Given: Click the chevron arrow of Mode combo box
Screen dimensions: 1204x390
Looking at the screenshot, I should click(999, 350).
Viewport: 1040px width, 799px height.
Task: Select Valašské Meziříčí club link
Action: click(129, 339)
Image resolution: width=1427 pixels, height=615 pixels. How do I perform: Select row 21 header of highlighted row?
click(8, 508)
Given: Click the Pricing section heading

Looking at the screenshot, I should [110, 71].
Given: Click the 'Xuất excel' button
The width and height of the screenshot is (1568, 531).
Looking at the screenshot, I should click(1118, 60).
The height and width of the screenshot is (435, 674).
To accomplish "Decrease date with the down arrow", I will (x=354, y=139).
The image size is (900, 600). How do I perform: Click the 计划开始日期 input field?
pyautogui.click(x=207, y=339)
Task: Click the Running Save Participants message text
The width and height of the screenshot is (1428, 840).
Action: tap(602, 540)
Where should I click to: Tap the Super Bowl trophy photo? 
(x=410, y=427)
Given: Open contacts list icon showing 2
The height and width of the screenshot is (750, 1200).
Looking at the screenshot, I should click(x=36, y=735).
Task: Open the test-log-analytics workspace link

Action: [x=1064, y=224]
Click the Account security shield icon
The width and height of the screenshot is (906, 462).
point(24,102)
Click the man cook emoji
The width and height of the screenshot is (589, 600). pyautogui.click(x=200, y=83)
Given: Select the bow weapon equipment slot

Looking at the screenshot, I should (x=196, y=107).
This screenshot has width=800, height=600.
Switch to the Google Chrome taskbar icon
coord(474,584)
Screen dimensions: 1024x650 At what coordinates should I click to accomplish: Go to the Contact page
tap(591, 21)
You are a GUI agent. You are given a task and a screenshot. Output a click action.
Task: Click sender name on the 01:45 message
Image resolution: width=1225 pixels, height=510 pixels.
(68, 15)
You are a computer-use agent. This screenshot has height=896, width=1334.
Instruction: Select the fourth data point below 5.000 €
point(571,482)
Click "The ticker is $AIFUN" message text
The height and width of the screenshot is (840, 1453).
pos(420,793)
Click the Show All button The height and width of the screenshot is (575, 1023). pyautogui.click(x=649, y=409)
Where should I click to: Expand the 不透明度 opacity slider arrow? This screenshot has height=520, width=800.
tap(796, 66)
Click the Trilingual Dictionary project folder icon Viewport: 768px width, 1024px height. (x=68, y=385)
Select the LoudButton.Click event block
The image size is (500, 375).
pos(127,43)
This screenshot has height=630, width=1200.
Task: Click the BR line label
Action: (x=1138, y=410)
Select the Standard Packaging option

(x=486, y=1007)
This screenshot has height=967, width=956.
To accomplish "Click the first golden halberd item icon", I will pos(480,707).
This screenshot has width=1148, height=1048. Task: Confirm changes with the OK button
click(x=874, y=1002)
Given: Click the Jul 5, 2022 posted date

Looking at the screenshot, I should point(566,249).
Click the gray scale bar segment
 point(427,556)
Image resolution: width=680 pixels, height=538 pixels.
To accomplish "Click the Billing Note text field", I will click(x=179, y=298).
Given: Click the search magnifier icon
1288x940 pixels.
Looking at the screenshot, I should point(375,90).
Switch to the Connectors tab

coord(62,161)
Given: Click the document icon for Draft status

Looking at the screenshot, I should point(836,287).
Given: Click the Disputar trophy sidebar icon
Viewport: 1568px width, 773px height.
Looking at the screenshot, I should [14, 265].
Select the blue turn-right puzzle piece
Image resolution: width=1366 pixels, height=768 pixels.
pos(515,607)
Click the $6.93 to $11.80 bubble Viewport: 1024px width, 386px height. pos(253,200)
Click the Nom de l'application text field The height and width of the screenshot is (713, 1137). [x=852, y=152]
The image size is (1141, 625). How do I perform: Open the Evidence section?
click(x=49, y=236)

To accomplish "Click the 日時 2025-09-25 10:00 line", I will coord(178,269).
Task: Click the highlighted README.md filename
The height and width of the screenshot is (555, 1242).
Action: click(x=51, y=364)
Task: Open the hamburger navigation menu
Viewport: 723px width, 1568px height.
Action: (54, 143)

*What is required*: Give back exactly the lines above starting at the line where "Given: Select the bow weapon equipment slot" appears and ending at the line where "Task: Click sender name on the 01:45 message" appears, both included, with no other lines.

*Written answer*:
Given: Select the bow weapon equipment slot

Looking at the screenshot, I should (x=196, y=107).
This screenshot has width=800, height=600.
Switch to the Google Chrome taskbar icon
coord(474,584)
Screen dimensions: 1024x650 At what coordinates should I click to accomplish: Go to the Contact page
tap(591, 21)
You are a GUI agent. You are given a task and a screenshot. Output a click action.
Task: Click sender name on the 01:45 message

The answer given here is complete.